Jean-Jacques Pluchart
The spectacular advances in AI – and in particular in generative AI since 2022 – are disrupting the strategies, organisational structures and practices of an increasing number of industries, particularly in the banking and insurance sectors. The scale and speed of these transformations can be seen in the fluctuations in the margins, earnings and share prices of listed institutions. The most erratic fluctuations in certain stock prices reflect the uncertainty felt by savers and investors regarding the ability of banks and insurers to adapt their value creation chains and rebuild their business models.
Banking businesses are built on the secure management of personal data and the coverage of risks of various kinds. Traditionally, banking businesses are divided into retail banking and wholesale banking. However, they are becoming increasingly differentiated according to the bank’s predominant strategy, which may focus on volume or on the differentiation of its products and services. In the former case, they cover ‘document-intensive’ functions, and in the latter, ‘high-responsibility’ functions. The former encompass the administration of day-to-day operations, the generation of contracts, customer relationship management (CRM), accounting and financial analyses, etc. The latter involve trade-offs between transactions, the issuance of credit, legal, tax and financial arrangements, and strategic decisions, etc. The former can increasingly be replaced by automated processes. The latter can only be supported by dedicated AI-based models for recognition, classification, simulation, projection, correlation, etc. Distinguishing
between these two types of activities is becoming increasingly difficult due to the rapid progress of AI and LLMs, which are based on the massification of data, the acceleration of data processing, the proliferation of specialised AI agents and, above all, the ability to quickly code new programs using natural language (machine learning or automatic encoding). As a result, new functions are being ‘augmented’ by AI: the development of more sophisticated chatbots for interacting with prospects and customers, the security of data and data processing, the systematisation of securities rating, the automation of compliance (due diligence), the optimisation of securities settlement and delivery, etc., as well as the enhancement of the reliability of forecasting models (predictive trading) and the simulation of credit and market risks. Functions that were previously performed by specialists with rare skills are thus becoming ‘commodities’ provided by standard applications (benchmarks).
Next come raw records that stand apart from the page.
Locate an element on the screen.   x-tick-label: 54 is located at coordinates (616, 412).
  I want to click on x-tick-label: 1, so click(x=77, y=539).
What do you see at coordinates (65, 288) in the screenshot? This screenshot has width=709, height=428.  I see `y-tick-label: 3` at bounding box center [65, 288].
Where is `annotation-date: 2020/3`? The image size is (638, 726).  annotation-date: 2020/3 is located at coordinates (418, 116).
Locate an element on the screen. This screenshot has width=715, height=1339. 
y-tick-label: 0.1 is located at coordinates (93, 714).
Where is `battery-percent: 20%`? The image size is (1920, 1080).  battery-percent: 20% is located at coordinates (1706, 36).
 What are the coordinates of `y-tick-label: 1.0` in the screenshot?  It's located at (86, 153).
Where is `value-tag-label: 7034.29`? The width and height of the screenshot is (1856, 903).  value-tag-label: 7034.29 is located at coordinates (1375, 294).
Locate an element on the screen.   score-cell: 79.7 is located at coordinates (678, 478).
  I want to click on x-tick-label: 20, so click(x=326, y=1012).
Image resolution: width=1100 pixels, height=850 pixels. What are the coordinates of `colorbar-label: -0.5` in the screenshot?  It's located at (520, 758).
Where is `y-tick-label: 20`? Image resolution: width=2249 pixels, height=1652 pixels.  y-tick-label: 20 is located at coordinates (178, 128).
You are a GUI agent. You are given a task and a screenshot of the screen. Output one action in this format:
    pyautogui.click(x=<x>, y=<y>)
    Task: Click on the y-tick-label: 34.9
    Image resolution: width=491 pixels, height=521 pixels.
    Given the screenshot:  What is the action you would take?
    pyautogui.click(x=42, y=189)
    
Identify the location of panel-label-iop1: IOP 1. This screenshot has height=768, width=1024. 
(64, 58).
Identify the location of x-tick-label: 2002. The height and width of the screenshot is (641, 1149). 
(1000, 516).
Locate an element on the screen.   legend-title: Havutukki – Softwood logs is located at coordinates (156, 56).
Advances in AI and LLMs are leading to the disintermediation of value creation chains, the reconfiguration of banks’ business models, and the reshaping of their ecosystem. These shifts can be observed in the changes in the margins and stock market prices of banking institutions and their subcontractors. SaaS software outsourcing licences are gradually being replaced by proprietary models generated through ‘Vibe Coding’ at low marginal cost. This transition to token-based pricing has already led to a drop in the MSCI USA Software index. For example, the share prices of Salesforce, Thomson Reuters and LegalZoom have been affected. The downward trend in margins and valuation multiples is beginning to affect software publishers, property and personal insurance companies, and financial and non-financial rating agencies. Insurify’s launch of a purchasing agent capable of instantly comparing millions of policies caused a sharp drop in the value of Willis Towers Watson and Aon. In the fields of accounting (auditors, analysts) and credit rating, the same phenomenon has affected certain agencies, such as S&P Global, Moody’s and FactSet. Retail banks, which focus on providing advice and credit to individuals and SMEs, are directly exposed to a loss of competitive advantage unless they demonstrate their ability to adapt quickly to the changes brought about by AI.
In contrast, investment or merchant banks benefit from barriers to entry based on the personalisation of client relationships (i.e., on trust and personalised historical data), on financial, legal and tax structuring (M&As, major projects, etc.), particularly at the international level, on wealth management, on the securitisation of receivables, on the management of derivatives, on strategic decisions, and even on certain functions related to shadow banking (management of investment funds or tax avoidance schemes, etc.). The quality of the banking relationship creates value when it is developed during a monetary and financial crisis or simply in a volatile market environment. The involvement of a human adviser provides the client with ‘mental and emotional well-being’ and greater confidence in the future.
This transformation of banking models prompts us to revisit the lessons taught by Michael Porter since the 1980s, which distinguish between corporate strategies based on volume and those based on service differentiation. It appears that, in the wake of advances in AI, these lessons are once again becoming increasingly relevant. Banks are being compelled to adopt strategies that focus on innovative and phygital activities, combining these two approaches.